To simplify the ATL, use the filter function to create two sets of data, assigning them to global script variables that you can then input into the groupByVarianceJson function:

[[global.codeIdx = 0; global.quarterIdx = 1; global.countryIdx = 2; global.cityIdx = 3; global.salesIdx = 4; global.salesTargetIdx = 5; global.profitIdx = 6; '']]

[[

global.Q1data = filter(WholeJSON.data, x -> x[quarterIdx] == 'Q1');
global.Q2data = filter(WholeJSON.data, x -> x[quarterIdx] == 'Q2');

global.results = groupByVarianceJson(Q2data,Q1data,salesIdx,salesIdx,(countryIdx, cityIdx),1)

]]

The ATL above uses Sales for Q2 arrays (Q2data) as the base measure and Sales for Q1 arrays (Q1data) as the comparison measure. The grouping dimensions are Country (countryIdx) and City (cityIdx). The direction percentage threshold is 1%.

The result is a multi-level ATL object similar to that produced in Example 1; you can see the result in the second section of the downloadable results ATL object file. Again, you can extract the key data insights from the object by using a mixture of dot and bracket notation and ATL functions:

[[global.codeIdx = 0; global.quarterIdx = 1; global.countryIdx = 2; global.cityIdx = 3; global.salesIdx = 4; global.salesTargetIdx = 5; global.profitIdx = 6; '']]

[[
global.Q1data = filter(WholeJSON.data, x -> x[quarterIdx] == 'Q1');
global.Q2data = filter(WholeJSON.data, x -> x[quarterIdx] == 'Q2');

global.results = groupByVarianceJson(Q2data,Q1data,salesIdx,salesIdx,(countryIdx, cityIdx),1), '']]

Total sales for Q2 were [[currencyFormat(results.baseValue,'EUR')]]. Compared to the Q1 total of [[currencyFormat(results.comparisonValue,'EUR')]], this represents an increase of [[abs(results.variancePercentage)]]%. This was driven by sales in [[map(results.drivers, x -> joinStrings(x.dimensionInstance," (up ",abs(x.variancePercentage),"%)"))]] and offset by sales in [[map(results.offsets, x -> joinStrings(x.dimensionInstance," (down ",abs(x.variancePercentage),"%)"))]].

Q2 sales in [[results.drivers[0].dimensionInstance]] were [[currencyFormat(results.drivers[0].baseValue,'EUR')]], which exceeded Q1's sales ([[currencyFormat(results.drivers[0].comparisonValue)]]) by [[abs(results.drivers[0].variancePercentage)]]%. This was driven by sales in [[map(results.drivers[0].drivers, x -> joinStrings(x.dimensionInstance," (up ",abs(x.variancePercentage),"%)"))]], and offset by sales in [[map(results.drivers[0].offsets, x -> joinStrings(x.dimensionInstance," (down ",abs(x.variancePercentage),"%)"))]].

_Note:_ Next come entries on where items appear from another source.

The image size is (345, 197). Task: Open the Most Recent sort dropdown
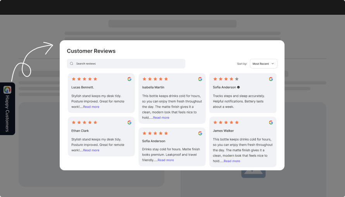point(263,63)
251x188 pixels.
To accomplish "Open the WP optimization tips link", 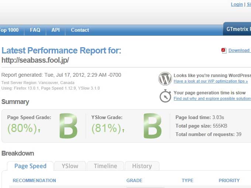I will point(210,81).
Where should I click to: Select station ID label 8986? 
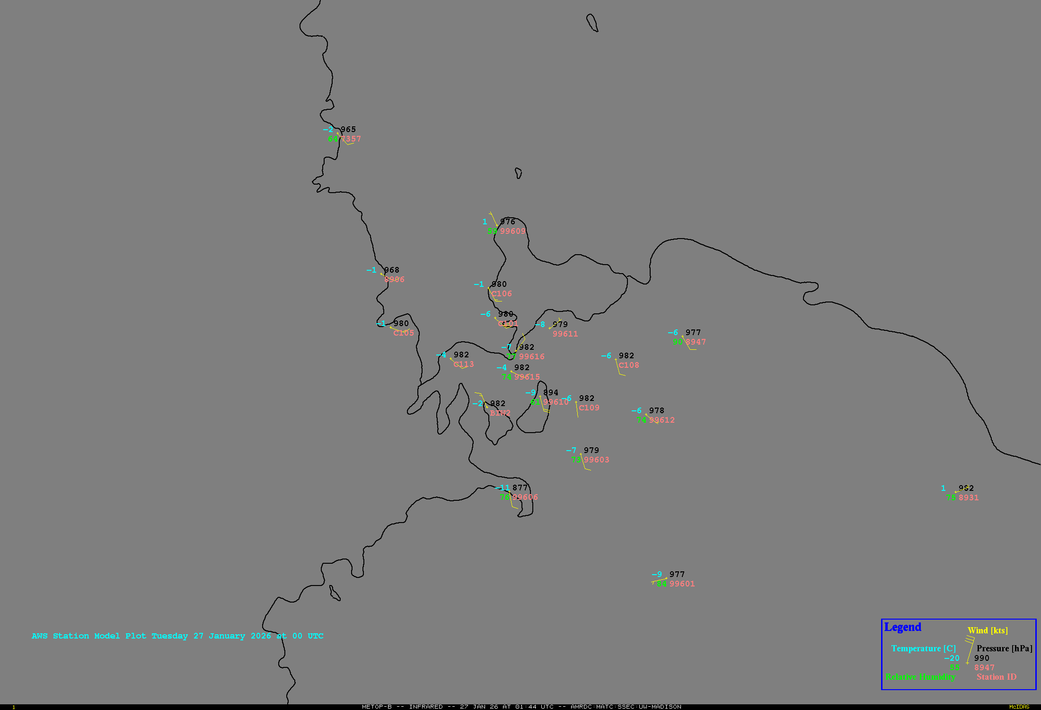pos(394,280)
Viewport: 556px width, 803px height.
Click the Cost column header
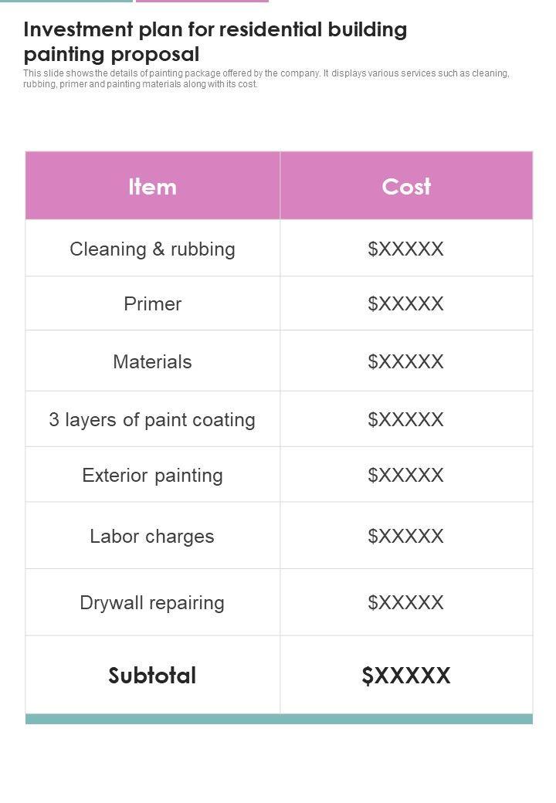(x=406, y=186)
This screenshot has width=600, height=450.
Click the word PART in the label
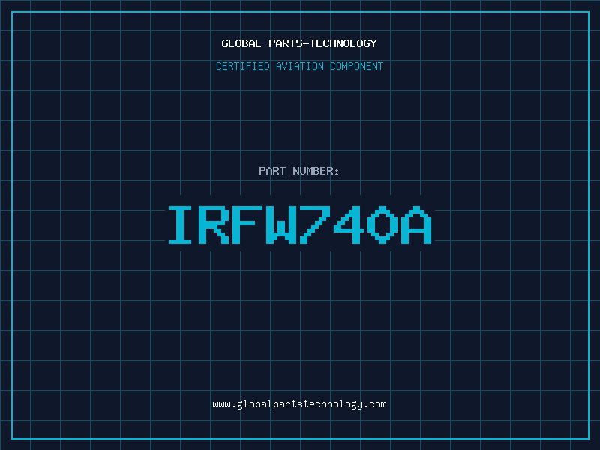point(272,171)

Q2 sales in [[results.offsets[0].dimensionInstance]] were [[currencyFormat(results.offsets[0].baseValue,'EUR')]], which were down on Q1's sales ([[currencyFormat(results.offsets[0].comparisonValue,'EUR')]]) by [[abs(results.offsets[0].variancePercentage)]]%. This was driven by sales in [[map(results.offsets[0].drivers, x -> joinStrings(x.dimensionInstance," (down ",abs(x.variancePercentage),"%)"))]], and offset by sales in [[map(results.offsets[0].offsets, x -> joinStrings(x.dimensionInstance," (up ",abs(x.variancePercentage),"%)"))]].

The output text is:

Total sales for Q2 were €2,277,852. Compared to the Q1 total of €2,268,619, this represents an increase of 0.41%. This was driven by sales in France (up 1.97%) and offset by sales in Germany (down 1.73%).

Q2 sales in France were €1,335,379, which exceeded Q1's sales ($1,309,550) by 1.97%. This was driven by sales in Lyon (up 8.95%) and Strasbourg (up 5.48%), and offset by sales in Paris (down 1.5%).

Q2 sales in Germany were €942,473, which were down on Q1's sales (€959,069) by 1.73%. This was driven by sales in Hamburg (down 5.03%) and Berlin (down 2.12%), and offset by sales in Munich (up 2.06%).

Printing parts of the result

Printing the whole result object while developing your narrative produces a large output that is difficult to read. Printing select parts of the object is useful because it allows you to see only the part you are interested in at a particular point in development.

For guidance and tips on printing parts of the result, see groupByVarianceTable.